This paper aims to solve the model and parameters with the discussion from the algorithm characteristics of model, the analysis of each algorithm, solving the difficulties, problems and development direction. The paper tries to analyze and summarize the evolution law of algorithm and solution thinking. Some improvements are given on the existing community detection algorithm based on statistical inference.
Statistical inference ; Community detection ; Probabilistic model
The goal of the community detection is to resolve the modular community structure in complex network with the information contained in the graph topology structure. This is the key of network analysis. At present, it has been widely used in the fields of sociology, biology, physics and computer science. It is very important for people to understand the characteristics of complex system. A good community detection algorithm can find a variety of network structure and deal with all kinds of network (including a directed, undirected or weighted network). Its time complexity and space complexity can be controlled in large network. It must has a reliable theoretical basis and not be only empirically based heuristic method.

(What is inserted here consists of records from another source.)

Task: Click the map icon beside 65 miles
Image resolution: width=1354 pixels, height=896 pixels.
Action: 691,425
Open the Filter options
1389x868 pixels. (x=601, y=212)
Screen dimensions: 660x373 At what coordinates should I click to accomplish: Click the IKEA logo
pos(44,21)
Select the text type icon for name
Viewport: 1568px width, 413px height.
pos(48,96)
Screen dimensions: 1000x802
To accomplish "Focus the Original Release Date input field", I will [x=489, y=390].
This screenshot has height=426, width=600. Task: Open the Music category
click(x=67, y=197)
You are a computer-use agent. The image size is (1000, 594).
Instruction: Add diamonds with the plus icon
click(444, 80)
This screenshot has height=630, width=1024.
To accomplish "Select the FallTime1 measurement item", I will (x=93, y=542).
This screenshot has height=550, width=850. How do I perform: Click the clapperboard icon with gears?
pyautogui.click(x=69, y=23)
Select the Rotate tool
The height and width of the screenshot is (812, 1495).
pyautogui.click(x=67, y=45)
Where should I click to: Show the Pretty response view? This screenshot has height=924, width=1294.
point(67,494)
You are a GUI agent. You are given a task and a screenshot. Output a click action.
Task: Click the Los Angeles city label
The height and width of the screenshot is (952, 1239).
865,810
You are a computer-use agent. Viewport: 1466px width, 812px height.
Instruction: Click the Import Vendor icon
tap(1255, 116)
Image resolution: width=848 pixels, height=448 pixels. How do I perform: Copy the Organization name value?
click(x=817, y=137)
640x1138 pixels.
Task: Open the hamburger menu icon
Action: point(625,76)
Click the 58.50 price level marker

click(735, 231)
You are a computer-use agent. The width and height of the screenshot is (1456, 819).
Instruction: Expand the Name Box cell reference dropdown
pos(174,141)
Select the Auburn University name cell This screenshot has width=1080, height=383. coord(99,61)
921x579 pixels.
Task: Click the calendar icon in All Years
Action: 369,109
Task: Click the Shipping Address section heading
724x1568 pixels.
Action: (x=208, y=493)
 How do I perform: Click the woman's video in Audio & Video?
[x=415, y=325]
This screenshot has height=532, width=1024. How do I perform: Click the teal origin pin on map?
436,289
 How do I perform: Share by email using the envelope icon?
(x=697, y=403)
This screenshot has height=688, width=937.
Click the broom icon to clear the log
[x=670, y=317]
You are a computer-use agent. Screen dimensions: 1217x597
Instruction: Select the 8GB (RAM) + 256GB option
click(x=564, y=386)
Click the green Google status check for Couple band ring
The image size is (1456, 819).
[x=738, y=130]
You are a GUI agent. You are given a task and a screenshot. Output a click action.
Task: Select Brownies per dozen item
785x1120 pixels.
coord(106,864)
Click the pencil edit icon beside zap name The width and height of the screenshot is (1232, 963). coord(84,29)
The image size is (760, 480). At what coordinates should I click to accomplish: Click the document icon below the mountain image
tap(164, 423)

A community detection method based on statistical inference can identify the structure of the network with structural equivalence and regular equivalence, and fit the observed network with the generated model to obtain the nodes division and the structure of the network. The community detection method based on statistical inference has a complete probability theory and interpretation, and can better meet the standard of community detection algorithm. This paper reviews the research status of community detection model based on statistical inference and the main problems. The principle and application of each model are analyzed in detail. Finally, this paper discusses the future development prospects and problems of community detection method based on statistical inference.
According to the different community elements in the generative model, it can be divided into vertex community and linked community (Ahn et al., 2010 and Evans and Lambiotte, 2009 ). Nodes are assigned to each community in vertex community, and the link is assigned to each community in linked community. Because the edges of the vertices can be assigned to different communities, the idea of linked community is easy to explain the phenomenon of overlapping communities. The following are discussed in detail from the following aspects, such as the modelling idea, the network generation process, the characteristics of the network (direction, overlap), the complexity of the problem solving and so on.
Statistical inference model based on vertex community includes: PPM (Planted partition model), NMM (Newmans mixture model), MMM (mixed membership model) MMSBM (mixed membership stochastic block model) and DCSBM (degree-corrected stochastic block model).
The model of planted area model is used to generate the model of benchmark test network, which belongs to the special random block model. The diagonal elements and the non diagonal elements of the random block matrix are respectively representing the link probability of the nodes in the community and the link probability of the community (Condon and Karp, 2001 ). The model turns community detection problem into a statistical inference problem for the “Function”, which can be used to find the non-overlapping of the traditional community, the complexity is higher, but the speed is relatively fast on the sparse graph.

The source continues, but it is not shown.